My doctor friend found me with my nose in that book, leafing through it, reading comments. We walked up that forlorn winding staircase to the wards. I saw men with broken bones, their limbs weighted with weights. “They can lie like that for months,” she said. A naked man sponge bathed himself from his bed. He turned to look at us with a grin. A radio played vernacular songs. A man with his casted leg placed on a table, watched TV in a common room. His friend, with a cast on his arm, sat next to him. They looked like extras in a movie catching a break.
I saw children. On oxygen. Weakened by disease. Curled in their beds, poor little things, their bare bellies moving up and down as they breathed. “Most have TB,” my friend said. Some looked so small, the size of a big pumpkin. Their mothers shared the bed with them, looking dazed, exhausted, but still watching over them with as much love as only a mother can confer. Some children played outside a ward, because that was now home. I saw people recovering from burns and people healing from accidents, their heads bandaged, their torsos swathed with bandages. “That one,” I pointed at a man sitting forlornly on his bed, “looks like a mummy.” The night wore on and we roamed the corridors of this museum of human suffering. The hospital was surprisingly clean. There was no stench – apart from the orthopedic wards that smelled of rotting flesh and broken bones. There were no screams. I had half a mind to ask her to take me to the cancer ward for children, but my will was already too small, shrunk by the little I had seen. We passed outside ICU, which opened right into a corridor. It’s a no go zone but when a doctor opened the door to come out I caught a glimpse of a woman lying comatose. Machines beeped. At the desk, night nurses sat leafing through papers.

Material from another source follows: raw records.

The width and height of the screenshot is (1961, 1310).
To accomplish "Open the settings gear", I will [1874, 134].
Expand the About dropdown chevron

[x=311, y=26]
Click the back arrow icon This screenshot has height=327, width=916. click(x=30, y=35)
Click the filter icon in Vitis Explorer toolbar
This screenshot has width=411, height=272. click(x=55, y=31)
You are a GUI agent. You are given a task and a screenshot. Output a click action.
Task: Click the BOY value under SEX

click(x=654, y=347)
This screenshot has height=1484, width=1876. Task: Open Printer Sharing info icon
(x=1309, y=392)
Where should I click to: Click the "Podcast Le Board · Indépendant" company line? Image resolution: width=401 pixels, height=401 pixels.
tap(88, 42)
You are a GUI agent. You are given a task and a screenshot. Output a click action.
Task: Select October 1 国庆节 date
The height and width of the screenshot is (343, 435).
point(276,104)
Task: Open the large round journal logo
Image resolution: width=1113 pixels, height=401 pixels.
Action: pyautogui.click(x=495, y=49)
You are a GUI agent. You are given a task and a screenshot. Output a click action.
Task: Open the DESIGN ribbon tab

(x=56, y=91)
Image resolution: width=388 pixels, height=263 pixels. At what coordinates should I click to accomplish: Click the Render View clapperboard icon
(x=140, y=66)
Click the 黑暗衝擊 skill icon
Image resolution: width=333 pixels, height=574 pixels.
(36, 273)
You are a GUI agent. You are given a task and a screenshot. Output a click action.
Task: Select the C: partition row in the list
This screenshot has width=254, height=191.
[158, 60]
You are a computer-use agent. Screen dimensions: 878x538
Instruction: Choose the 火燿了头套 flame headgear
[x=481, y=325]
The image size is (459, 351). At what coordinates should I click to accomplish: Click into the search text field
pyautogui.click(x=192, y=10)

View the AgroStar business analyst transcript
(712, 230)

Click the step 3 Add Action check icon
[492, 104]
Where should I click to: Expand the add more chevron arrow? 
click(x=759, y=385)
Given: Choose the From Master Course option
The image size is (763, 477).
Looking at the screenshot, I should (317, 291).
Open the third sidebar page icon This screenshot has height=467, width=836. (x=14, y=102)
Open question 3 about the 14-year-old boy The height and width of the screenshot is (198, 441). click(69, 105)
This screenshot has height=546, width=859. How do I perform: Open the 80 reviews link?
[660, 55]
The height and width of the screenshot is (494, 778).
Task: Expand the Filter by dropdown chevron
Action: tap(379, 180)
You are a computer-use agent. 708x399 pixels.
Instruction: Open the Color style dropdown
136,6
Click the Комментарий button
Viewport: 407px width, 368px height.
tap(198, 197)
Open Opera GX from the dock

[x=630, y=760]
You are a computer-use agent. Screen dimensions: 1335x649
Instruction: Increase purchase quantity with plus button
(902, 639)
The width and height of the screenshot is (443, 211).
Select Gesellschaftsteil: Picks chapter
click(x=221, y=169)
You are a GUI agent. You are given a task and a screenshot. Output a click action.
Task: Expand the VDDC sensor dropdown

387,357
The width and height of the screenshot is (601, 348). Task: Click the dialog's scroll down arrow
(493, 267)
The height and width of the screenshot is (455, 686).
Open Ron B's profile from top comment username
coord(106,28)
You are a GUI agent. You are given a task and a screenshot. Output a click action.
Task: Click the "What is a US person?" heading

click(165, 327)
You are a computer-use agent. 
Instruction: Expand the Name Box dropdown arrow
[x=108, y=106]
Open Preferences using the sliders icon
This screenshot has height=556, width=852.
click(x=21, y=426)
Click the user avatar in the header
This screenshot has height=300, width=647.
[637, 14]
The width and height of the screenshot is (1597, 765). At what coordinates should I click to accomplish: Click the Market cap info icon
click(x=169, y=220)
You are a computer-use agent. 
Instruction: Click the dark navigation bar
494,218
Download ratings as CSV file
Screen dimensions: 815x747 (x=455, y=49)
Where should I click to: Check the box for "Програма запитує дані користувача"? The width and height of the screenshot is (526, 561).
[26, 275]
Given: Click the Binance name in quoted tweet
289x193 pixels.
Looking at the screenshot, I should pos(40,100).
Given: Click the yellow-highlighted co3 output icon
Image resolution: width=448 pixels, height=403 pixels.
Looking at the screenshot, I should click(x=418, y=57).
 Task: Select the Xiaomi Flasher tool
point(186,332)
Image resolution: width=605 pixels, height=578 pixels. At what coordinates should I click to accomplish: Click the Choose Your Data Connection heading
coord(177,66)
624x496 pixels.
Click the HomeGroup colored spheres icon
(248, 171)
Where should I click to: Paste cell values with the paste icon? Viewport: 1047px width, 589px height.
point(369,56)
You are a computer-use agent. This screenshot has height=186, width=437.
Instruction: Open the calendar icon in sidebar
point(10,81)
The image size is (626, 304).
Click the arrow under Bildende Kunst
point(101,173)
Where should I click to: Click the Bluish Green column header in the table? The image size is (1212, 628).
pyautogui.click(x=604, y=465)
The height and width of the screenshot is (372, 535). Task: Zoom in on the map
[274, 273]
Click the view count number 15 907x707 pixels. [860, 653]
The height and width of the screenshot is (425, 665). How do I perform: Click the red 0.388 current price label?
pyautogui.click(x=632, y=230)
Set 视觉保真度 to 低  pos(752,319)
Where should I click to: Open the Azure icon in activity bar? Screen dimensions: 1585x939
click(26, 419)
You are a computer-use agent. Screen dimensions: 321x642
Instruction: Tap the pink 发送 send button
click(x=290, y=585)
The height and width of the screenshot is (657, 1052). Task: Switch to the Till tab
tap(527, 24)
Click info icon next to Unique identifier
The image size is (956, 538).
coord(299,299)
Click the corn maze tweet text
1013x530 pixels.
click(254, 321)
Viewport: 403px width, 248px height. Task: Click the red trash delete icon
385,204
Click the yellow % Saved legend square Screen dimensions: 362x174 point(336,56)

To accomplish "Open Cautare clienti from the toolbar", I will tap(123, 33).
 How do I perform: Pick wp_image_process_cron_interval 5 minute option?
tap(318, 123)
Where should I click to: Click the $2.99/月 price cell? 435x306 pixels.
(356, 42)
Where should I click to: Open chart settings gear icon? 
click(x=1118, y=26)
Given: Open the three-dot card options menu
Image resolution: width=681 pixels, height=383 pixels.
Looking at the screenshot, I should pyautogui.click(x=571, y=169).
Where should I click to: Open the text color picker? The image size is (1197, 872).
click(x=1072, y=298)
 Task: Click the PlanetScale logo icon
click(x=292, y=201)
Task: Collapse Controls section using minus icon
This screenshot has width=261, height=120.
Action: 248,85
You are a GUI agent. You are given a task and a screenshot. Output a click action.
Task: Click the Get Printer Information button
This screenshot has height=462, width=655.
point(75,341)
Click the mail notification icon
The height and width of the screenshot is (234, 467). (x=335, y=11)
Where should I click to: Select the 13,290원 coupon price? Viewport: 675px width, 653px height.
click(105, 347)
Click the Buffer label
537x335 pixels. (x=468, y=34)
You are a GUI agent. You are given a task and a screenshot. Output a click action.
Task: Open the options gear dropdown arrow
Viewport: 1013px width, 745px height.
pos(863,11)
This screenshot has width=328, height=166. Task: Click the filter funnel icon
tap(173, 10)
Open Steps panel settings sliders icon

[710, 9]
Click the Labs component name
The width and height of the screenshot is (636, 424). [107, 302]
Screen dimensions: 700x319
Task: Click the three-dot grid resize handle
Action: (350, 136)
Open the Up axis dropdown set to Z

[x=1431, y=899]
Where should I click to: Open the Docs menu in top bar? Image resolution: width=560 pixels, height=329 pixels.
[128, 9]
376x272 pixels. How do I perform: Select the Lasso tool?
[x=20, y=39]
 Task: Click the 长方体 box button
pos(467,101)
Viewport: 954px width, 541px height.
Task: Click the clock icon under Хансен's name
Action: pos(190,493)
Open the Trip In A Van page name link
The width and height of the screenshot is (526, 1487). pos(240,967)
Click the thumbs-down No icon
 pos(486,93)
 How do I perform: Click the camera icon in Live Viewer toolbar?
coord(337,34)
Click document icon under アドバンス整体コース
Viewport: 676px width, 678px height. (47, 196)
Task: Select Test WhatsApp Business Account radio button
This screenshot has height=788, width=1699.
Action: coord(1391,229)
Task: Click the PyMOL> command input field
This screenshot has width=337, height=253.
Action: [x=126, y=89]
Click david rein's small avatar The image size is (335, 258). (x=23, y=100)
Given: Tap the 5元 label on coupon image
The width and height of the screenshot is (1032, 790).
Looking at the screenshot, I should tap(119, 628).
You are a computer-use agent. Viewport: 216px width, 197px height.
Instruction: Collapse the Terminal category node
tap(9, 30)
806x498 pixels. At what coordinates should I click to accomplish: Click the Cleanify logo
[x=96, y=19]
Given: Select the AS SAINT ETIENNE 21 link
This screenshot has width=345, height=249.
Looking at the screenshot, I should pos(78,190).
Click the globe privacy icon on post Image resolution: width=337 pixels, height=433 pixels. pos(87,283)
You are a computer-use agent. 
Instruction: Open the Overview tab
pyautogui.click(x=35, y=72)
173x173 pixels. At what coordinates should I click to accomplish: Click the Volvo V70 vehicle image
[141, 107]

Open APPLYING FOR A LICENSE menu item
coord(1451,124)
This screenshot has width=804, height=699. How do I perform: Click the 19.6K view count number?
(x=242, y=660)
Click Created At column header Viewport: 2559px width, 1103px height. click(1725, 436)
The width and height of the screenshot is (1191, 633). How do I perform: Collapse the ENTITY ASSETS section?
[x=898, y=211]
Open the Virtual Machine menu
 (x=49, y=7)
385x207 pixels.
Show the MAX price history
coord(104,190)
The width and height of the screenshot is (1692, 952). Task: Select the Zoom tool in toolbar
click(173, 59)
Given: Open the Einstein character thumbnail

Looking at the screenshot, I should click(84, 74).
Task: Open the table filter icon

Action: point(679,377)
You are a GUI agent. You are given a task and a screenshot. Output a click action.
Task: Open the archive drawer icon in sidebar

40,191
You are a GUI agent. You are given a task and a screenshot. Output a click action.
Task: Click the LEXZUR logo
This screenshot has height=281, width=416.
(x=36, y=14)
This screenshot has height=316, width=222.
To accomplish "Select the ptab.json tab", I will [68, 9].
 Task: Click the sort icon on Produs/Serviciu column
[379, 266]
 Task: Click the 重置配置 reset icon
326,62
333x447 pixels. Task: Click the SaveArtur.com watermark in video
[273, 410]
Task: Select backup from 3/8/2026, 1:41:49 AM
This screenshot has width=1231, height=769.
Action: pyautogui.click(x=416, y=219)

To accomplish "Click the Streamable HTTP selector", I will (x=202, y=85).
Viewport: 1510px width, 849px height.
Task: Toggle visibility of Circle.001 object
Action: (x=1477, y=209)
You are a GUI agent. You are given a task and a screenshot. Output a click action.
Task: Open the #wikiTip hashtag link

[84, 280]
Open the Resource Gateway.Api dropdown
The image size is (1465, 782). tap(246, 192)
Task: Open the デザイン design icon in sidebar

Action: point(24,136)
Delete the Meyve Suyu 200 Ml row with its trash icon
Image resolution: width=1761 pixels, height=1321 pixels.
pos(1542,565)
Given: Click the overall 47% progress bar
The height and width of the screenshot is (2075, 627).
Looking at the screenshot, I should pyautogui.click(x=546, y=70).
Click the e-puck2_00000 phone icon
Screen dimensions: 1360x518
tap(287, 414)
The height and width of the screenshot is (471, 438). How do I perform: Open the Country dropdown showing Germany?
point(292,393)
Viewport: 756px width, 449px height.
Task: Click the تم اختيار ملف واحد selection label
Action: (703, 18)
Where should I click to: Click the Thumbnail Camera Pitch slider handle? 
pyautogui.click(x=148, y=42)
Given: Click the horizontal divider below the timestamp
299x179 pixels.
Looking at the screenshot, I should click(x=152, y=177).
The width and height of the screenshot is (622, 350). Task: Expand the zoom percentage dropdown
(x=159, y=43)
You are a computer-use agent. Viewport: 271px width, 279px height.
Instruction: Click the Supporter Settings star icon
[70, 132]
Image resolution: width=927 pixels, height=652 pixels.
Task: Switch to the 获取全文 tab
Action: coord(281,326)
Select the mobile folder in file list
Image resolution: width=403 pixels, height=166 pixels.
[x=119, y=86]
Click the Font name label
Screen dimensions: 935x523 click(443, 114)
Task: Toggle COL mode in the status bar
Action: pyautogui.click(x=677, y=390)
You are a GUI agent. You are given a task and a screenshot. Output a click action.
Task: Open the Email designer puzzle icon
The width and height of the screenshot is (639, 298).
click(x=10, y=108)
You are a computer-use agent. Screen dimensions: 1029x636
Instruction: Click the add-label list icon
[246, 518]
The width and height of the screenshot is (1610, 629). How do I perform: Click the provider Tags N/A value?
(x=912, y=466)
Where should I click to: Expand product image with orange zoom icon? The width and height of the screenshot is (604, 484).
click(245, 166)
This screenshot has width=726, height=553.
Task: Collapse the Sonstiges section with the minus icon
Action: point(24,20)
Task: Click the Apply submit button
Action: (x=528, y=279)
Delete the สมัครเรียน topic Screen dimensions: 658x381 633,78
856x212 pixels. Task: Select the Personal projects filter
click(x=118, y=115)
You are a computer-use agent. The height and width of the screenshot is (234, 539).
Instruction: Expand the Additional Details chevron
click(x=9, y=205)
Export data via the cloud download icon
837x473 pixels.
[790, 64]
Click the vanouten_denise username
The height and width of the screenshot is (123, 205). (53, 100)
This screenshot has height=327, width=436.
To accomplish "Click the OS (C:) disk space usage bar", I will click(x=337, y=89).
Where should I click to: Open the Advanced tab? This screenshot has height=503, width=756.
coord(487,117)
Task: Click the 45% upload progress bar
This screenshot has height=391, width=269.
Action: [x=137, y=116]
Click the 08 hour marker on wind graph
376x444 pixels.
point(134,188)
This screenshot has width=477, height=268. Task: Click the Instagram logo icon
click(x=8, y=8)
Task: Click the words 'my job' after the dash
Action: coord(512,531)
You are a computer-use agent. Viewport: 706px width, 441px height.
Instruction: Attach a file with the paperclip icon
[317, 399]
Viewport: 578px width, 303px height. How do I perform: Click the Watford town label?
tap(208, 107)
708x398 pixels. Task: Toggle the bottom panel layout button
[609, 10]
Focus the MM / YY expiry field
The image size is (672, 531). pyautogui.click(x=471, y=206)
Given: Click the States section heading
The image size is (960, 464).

In the Uber home, the roads now pretty much ghost avenues, I thought about all those sick people, that man lying on his back, his legs hanging on weights like meat. He will be there for months until he heals, not moving, taking a shit in a bucket. And those children who are losing a great part of their childhood in their fight to live. Children playing in hospital corridors in the middle of the night. I thought of the woman in ICU and the boatful and boatful of prayers that her people must have been sending her way.
Then I was in bed, wide awake like I was plugged into an electric socket, not wanting to read a book, just lying there and thinking about those people I’d seen in those hospital beds and those people like us in our own beds and wondering what the hell we have done not to be in a hospital bed, wearing adult diapers. Why our children sleep in their beds with their teddy bears while others are on oxygen. I thought about those people in beds who also had calendars like us, calendars with activities, meetings, trips, reminders, PNL reviews, pitches, Q2 strategy…did they not “block a day and time,” like us? Their calendars are now as useful as a broken hoe. They are now on drips, their veins collapsing from injection, staring at a white ceiling everyday.
These people aren’t able to bask in the sun, open a tap, wait for a lift, unroll a yoga mat, cut an apple, look for the TV remote, validate a parking ticket, wait for a matatu, lace a running shoe, Shazam a song, get a neck massage after a shave, order a drink without ice or say, ‘are you going to eat that?” But we can. For now.